**ACTIVITY**: Starting at the line that contains "You are a GUI", return each line exactly as written until the listing below ends, and return no other line.

--

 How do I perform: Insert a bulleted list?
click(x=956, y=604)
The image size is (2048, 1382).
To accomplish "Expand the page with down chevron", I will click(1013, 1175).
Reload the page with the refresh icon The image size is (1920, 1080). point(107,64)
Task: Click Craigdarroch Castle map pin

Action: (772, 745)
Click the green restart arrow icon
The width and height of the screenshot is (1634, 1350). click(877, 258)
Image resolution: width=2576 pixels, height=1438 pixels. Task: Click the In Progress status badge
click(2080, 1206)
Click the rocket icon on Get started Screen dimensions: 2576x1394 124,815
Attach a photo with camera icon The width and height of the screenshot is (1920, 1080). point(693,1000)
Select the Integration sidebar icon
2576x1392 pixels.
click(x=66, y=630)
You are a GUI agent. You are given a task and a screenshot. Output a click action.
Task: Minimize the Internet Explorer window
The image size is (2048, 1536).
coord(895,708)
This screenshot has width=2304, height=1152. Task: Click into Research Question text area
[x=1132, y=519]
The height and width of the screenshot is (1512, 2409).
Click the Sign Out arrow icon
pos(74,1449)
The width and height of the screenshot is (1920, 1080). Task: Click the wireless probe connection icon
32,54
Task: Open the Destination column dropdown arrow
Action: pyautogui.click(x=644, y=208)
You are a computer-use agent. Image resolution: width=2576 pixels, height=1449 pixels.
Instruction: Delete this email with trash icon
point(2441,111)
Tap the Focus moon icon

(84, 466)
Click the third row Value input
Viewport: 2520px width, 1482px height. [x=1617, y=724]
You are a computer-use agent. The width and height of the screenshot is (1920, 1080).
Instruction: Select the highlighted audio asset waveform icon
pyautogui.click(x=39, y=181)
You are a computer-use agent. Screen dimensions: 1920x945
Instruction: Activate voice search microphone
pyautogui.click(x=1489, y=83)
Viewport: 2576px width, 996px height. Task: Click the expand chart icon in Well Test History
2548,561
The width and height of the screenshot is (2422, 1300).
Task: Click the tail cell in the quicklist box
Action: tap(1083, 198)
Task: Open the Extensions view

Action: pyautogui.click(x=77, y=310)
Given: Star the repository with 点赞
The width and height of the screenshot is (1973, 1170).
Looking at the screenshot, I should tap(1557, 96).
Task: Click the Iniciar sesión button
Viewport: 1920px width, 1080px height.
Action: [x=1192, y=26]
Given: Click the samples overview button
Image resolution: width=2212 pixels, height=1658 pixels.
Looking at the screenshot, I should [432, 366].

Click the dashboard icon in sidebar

--

**THE COMPLETED TASK**:
You are a GUI agent. You are given a task and a screenshot. Output a click action.
Task: Minimize the Internet Explorer window
The image size is (2048, 1536).
coord(895,708)
This screenshot has width=2304, height=1152. Task: Click into Research Question text area
[x=1132, y=519]
The height and width of the screenshot is (1512, 2409).
Click the Sign Out arrow icon
pos(74,1449)
The width and height of the screenshot is (1920, 1080). Task: Click the wireless probe connection icon
32,54
Task: Open the Destination column dropdown arrow
Action: pyautogui.click(x=644, y=208)
You are a computer-use agent. Image resolution: width=2576 pixels, height=1449 pixels.
Instruction: Delete this email with trash icon
point(2441,111)
Tap the Focus moon icon

(84, 466)
Click the third row Value input
Viewport: 2520px width, 1482px height. [x=1617, y=724]
You are a computer-use agent. The width and height of the screenshot is (1920, 1080).
Instruction: Select the highlighted audio asset waveform icon
pyautogui.click(x=39, y=181)
You are a computer-use agent. Screen dimensions: 1920x945
Instruction: Activate voice search microphone
pyautogui.click(x=1489, y=83)
Viewport: 2576px width, 996px height. Task: Click the expand chart icon in Well Test History
2548,561
The width and height of the screenshot is (2422, 1300).
Task: Click the tail cell in the quicklist box
Action: tap(1083, 198)
Task: Open the Extensions view

Action: pyautogui.click(x=77, y=310)
Given: Star the repository with 点赞
The width and height of the screenshot is (1973, 1170).
Looking at the screenshot, I should tap(1557, 96).
Task: Click the Iniciar sesión button
Viewport: 1920px width, 1080px height.
Action: [x=1192, y=26]
Given: Click the samples overview button
Image resolution: width=2212 pixels, height=1658 pixels.
Looking at the screenshot, I should [432, 366].

Click the dashboard icon in sidebar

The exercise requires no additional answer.